Roma, 12 gen. (askanews) – Se il leader di Italia Viva, Matteo Renzi, confermerà l’intenzione di ritirare l’appoggio al governo Conte 2 dopo l’approvazione del Recovery fund in Consiglio dei ministri la crisi di governo verrà formalizzata soltanto se il presidente del Consiglio dovesse dare le dimissioni. E non è scontato. Se si dovesse concretizzare uno degli scenari che vengono ipotizzati in queste ore in Parlamento, ovvero quello di un nuovo gruppo di “responsabili” che sostituisca i renziani a sostegno del governo Conte, l’avvocato del popolo potrebbe restare a Palazzo Chigi e chiedere una nuova fiducia alle Camere per sancire di avere ancora i numeri per andare avanti.

Con oltre sessanta governi alle spalle, di precedenti ce n’è per tutti i gusti ma nel caso della nascita di un nuovo gruppo la memoria non può non andare al 2010 quando una pattuglia di senatori – Domenico Scilipoti e Antonio Razzi i più indimenticabili – salvarono l’allora governo guidato da Silvio Berlusconi dalla crisi innescata dalle dimissioni dall’esecutivo, il 15 novembre, in piena sessione di bilancio, degli esponenti di Futuro e Libertà, il gruppo fondato da Gianfranco Fini in clamorosa rotta col Cavaliere.

In quell’occasione il presidente della Repubblica, Giorgio Napolitano, convocò i presidenti delle Camere, Renato Schifani e lo stesso Fini, al Colle e dettò i tempi: prima si approva la finanziaria – pretese – poi si mette ai voti la mozione di sfiducia a Berlusconi. Il risultato fu che il leader di Fi ebbe un mese di tempo per fare ‘scouting’ e salvare il suo governo. Il 14 dicembre fu bocciata alla Camera la mozione di sfiducia presentata dall’opposizione di cui era parte integrante ormai anche Fli, mentre al Senato il Cavaliere chiese un voto di fiducia che venne approvato.

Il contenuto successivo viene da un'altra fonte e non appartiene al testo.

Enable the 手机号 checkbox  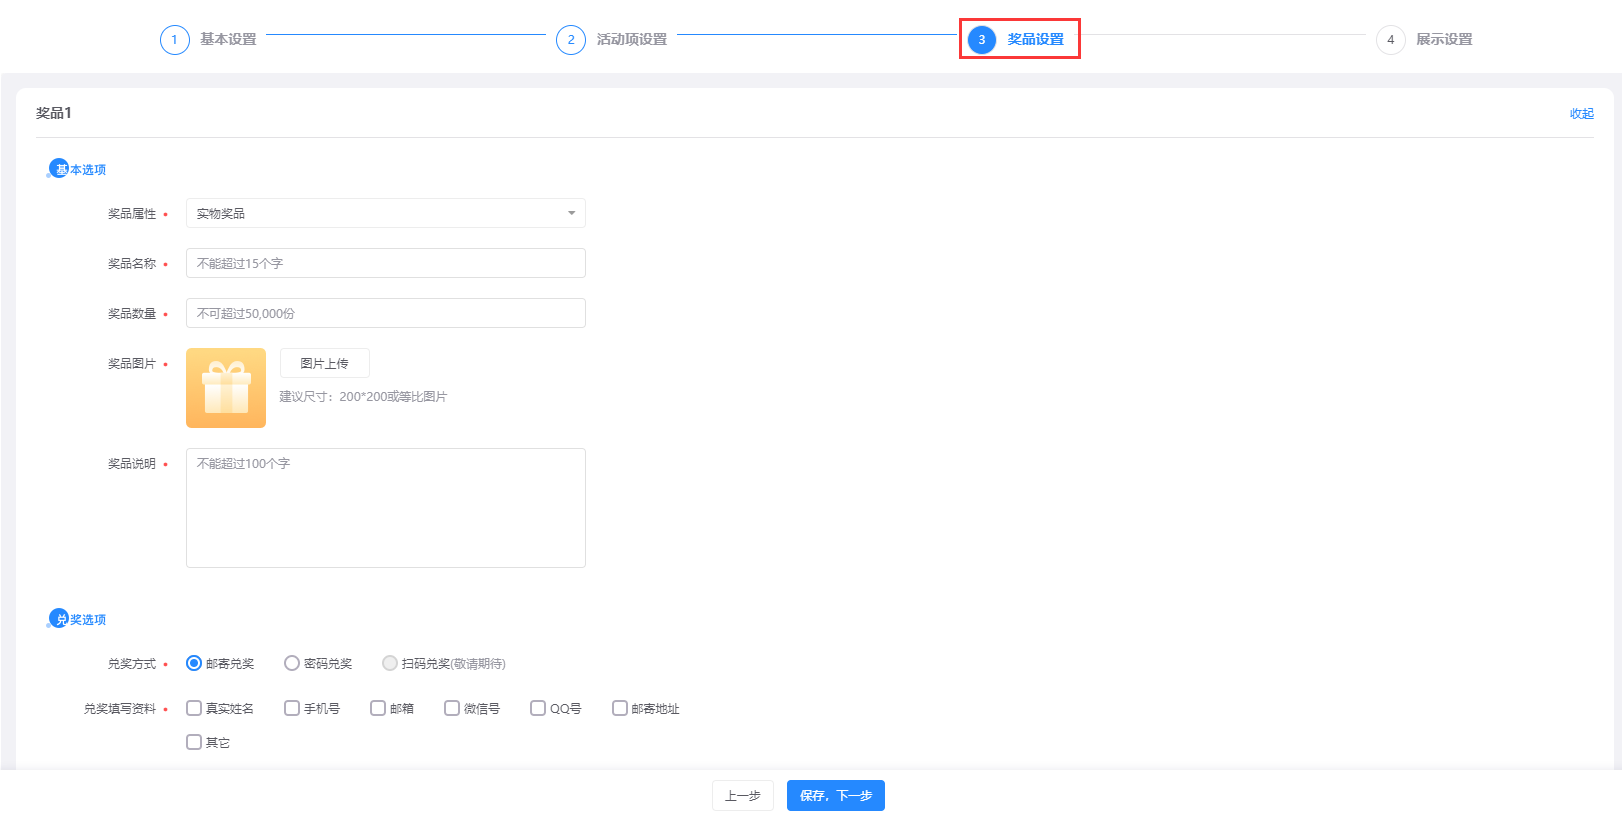(x=292, y=708)

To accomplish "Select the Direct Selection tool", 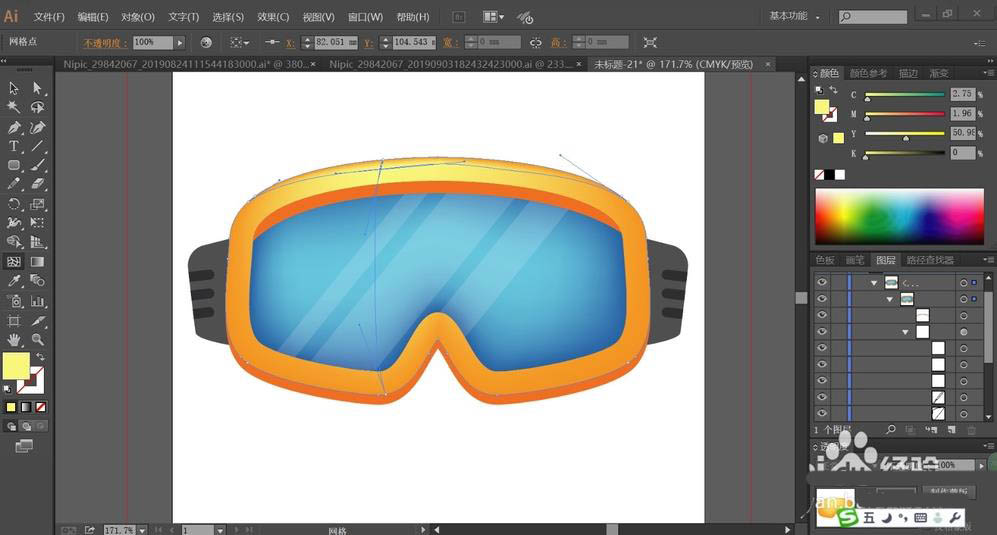I will (x=38, y=88).
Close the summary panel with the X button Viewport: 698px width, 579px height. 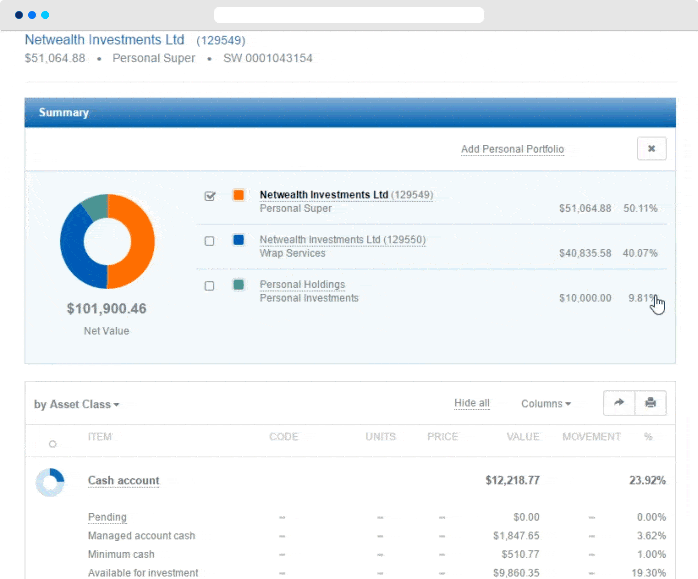coord(651,149)
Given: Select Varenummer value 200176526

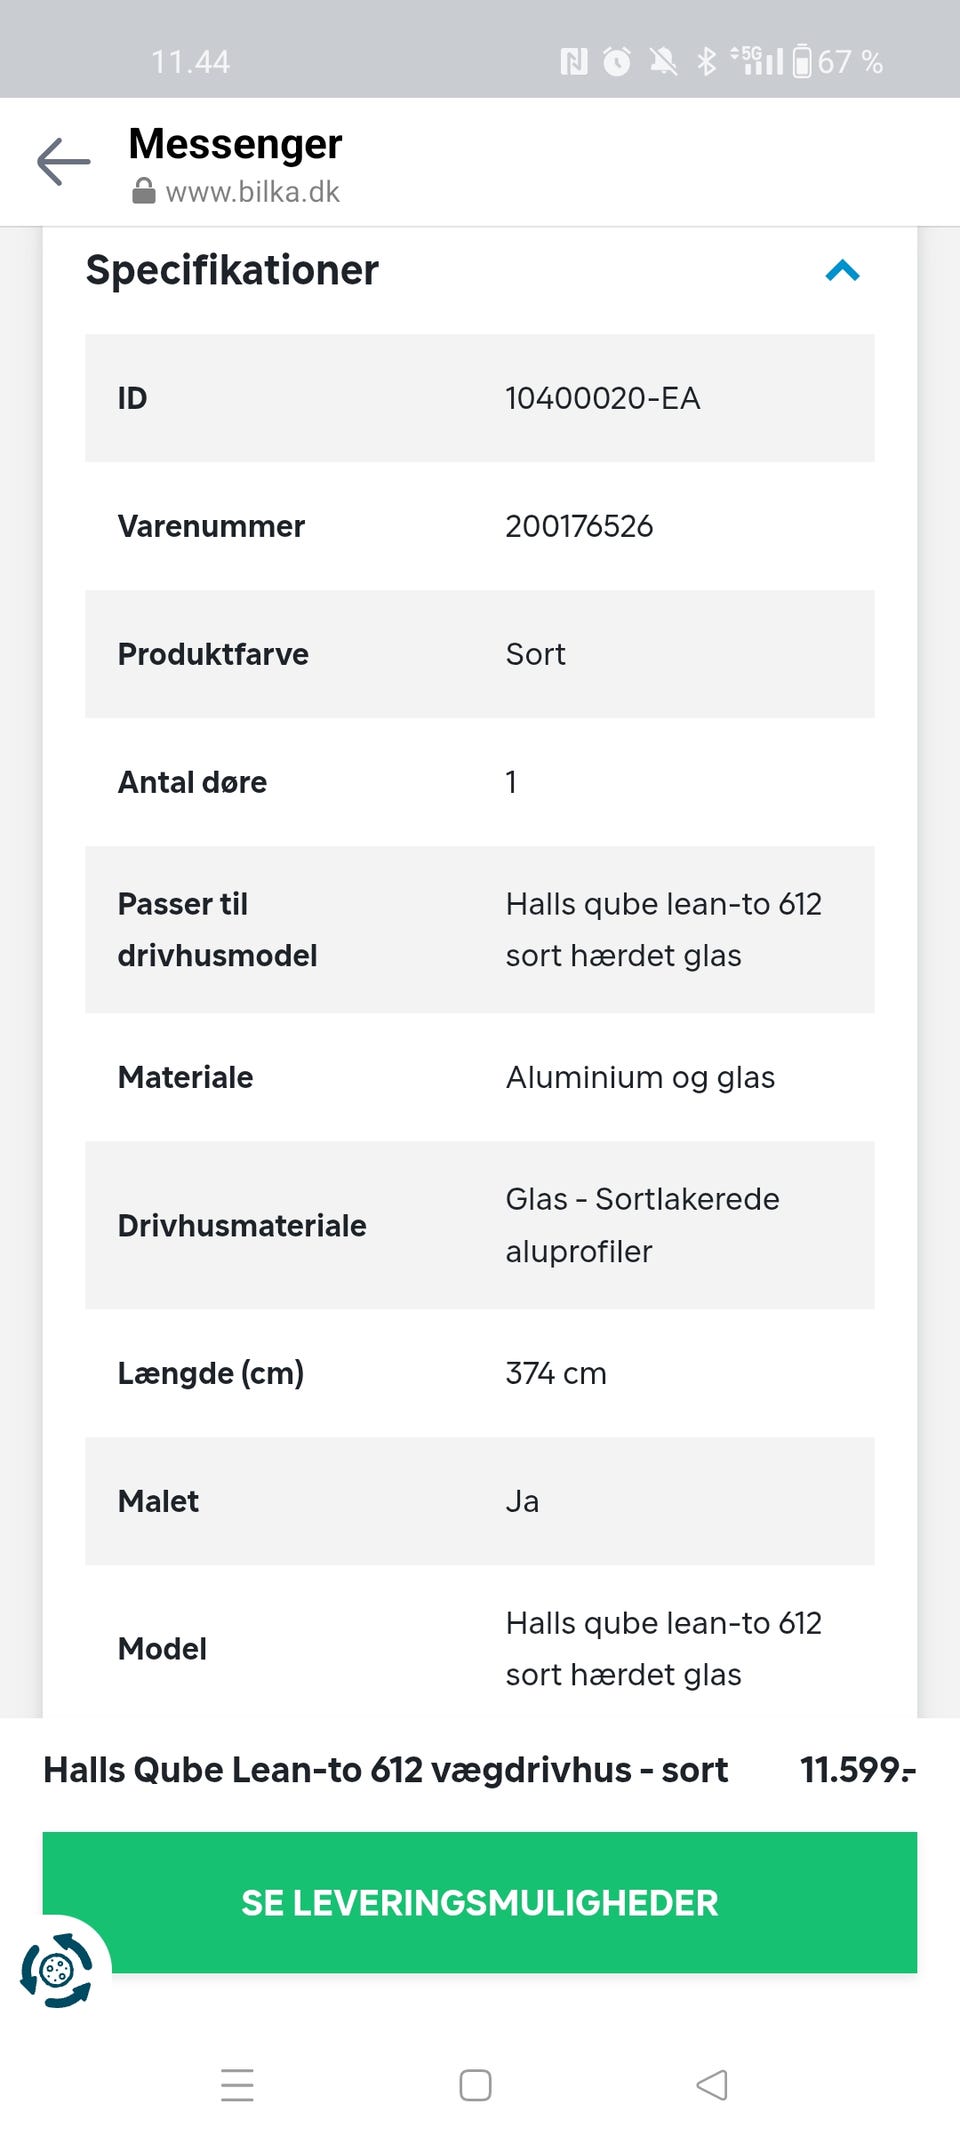Looking at the screenshot, I should point(579,526).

Dell’attuale presidente della Repubblica, Sergio Mattarella, si sa per certo che entrerà in gioco solo in caso di dimissioni di Conte ma Conte potrebbe anche decidere di salire al Colle solo per cortesia istituzionale e non per rimettere il mandato. Se il premier dovesse dimostrare di avere un gruppo vero e non raccogliticcio a sostegno del suo governo in sostituzione di Italia Viva, il capo dello Stato non potrebbe che prenderne atto.Se invece il capo del governo dovesse dimettersi, il pallino passerebbe nelle mani di Mattarella, si aprirebbe la crisi, le consultazioni e l’approdo non sarebbe scontato anche se quello più lontano sembra lo scioglimento delle camere e il voto anticipato.